EXCERPTED PASSAGE.
_____

Gray's Bay Dam Opened for 2020 Season

After close coordination and consultation with its partners and communities, Minnehaha Creek Watershed District (MCWD) opened the Gray's Bay Dam for the 2020 season on March 16.

The Gray’s Bay Dam is located at the outlet of Lake Minnetonka into Minnehaha Creek. The dam was built in 1979 to help control flooding on Minnehaha Creek and Lake Minnetonka. MCWD operates the dam according to a detailed operating plan developed over the course of 10 years with local, state, and federal partners.

See below for more details. 

March 18-19 Rain & Snow Event

The National Weather Service (NWS) is forecasting light rain on Wednesday which is anticipated to change over to snow on Thursday. Currently the precipitation totals for this event are foretasted to be less than a half-inch of rain and 1-inch of snow. MCWD does not anticipate this rain or snow to cause any flooding concerns at this time. 

Spring Flooding Outlook from NWS

On March 12, 2020, the NWS issued their final update for the spring 2020 snowmelt flood outlook. In that outlook the NWS identified that the risk for major/moderate flooding had decreased across the region, however, they noted that it could increase again if shift into a wetter pattern later in March or April.

_____

COMPLETE THE FOLLOWING.
A – Quote the Gray's Bay Dam article word for word, starting at "On March 12, 2020, the NWS" and ending at "March or April.".
B – Answer these questions from the Gray's Bay Dam article:
(i) In what year was the dam built?
(ii) On what date did MCWD open the dam for the 2020 season?
(iii) On what date did the NWS issue its final update for the spring 2020 snowmelt flood outlook?
C – Write a continuation of the Gray's Bay Dam article, picking up after its final sentence.

DATASET ENTRIES.

_____

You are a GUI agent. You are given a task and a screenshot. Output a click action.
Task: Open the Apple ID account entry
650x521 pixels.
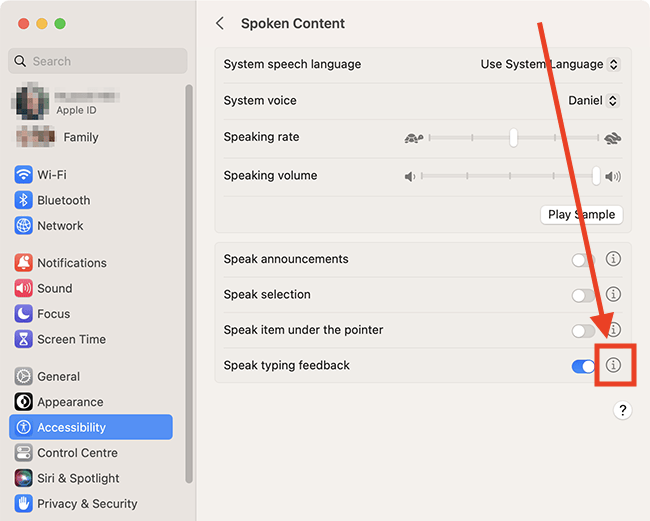coord(66,101)
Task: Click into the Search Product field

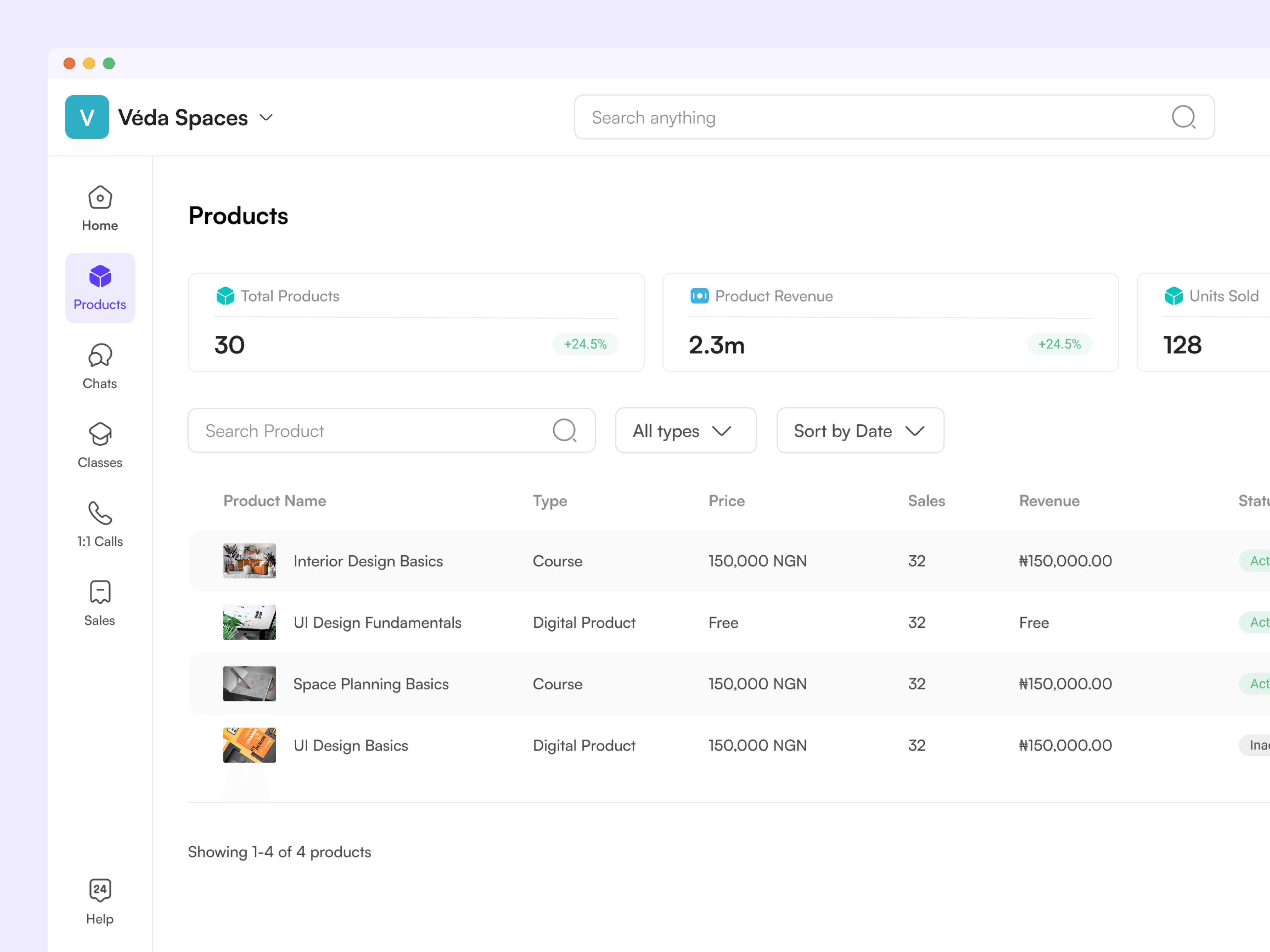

_____

TASK-BY-TASK RESULTS.
A –
On March 12, 2020, the NWS issued their final update for the spring 2020 snowmelt flood outlook. In that outlook the NWS identified that the risk for major/moderate flooding had decreased across the region, however, they noted that it could increase again if shift into a wetter pattern later in March or April.

B –
(i) 1979
(ii) March 16
(iii) March 12, 2020

C –
Lake Minnetonka & Gray's Bay Dam

As prescribed in the DNR approved dam operating plan, Lake Minnetonka was drawn down to 928.60 feet last fall to create storage for spring snowmelt, which allows the lake to be used as a storage basin. Lake Minnetonka's water level increased 7.4-inches over the winter. Last week the ice on Lake Minnetonka measured approximately 16-18 inches thick. Currently MCWD estimates the Lake Minnetonka level is approximately 929.22 feet above sea level. 

Lake Minnetonka water level graph

After tracking ice conditions with Minnehaha Creek communities, the condition are now suitable for dam discharge into the creek. The Gray's Bay Dam was opened for the 2020 season on Monday, March 16 and is currently discharging 50 cubic feet per second. 

While MCWD staff are working remotely until at least March 30, 2020, in order to prevent the spread of COVID-19, staff will continue to operate the dam normally. 


 

Minnehaha Creek

  • Minnehaha Creek is currently flowing around 36 cubic feet per (cfs) second at Hiawatha Avenue
  • Ice jam concerns have subsided
  • We expect creek flows to stay under 100 cfs during the rain and snow event later this week

Minnehaha Creek level graph

Lake Nokomis (Minneapolis)

  • Yesterday the Lake Nokomis water level reading was approximately 815.29 feet above sea level, which is 1.3 inches below the ordinary high water level of 815.40 feet
  • The Lake Nokomis weir was left open all winter to allow the lake to discharge into Minnehaha Creek and continues to remain open
  • Minneapolis Park & Recreation Board and MCWD staff will continue to coordinate on the operation the Lake Nokomis weir

Lake Nokomis weir discharging into creek

Lake Harriet (Minneapolis)

  • Yesterday's Lake Harriet lake level reading was 847.75 feet above sea level, which is 3 inches below the ordinary high level of 848 feet

Spring 2020 Flood Risk Coordination 

On February 25, 2020, MCWD in coordination with the National Weather Service (NWS), the U.S. Geological Survey, Hennepin County Emergency Management, and Carver County Emergency Management, hosted a flood risk briefing for city and agency staff across our watershed district.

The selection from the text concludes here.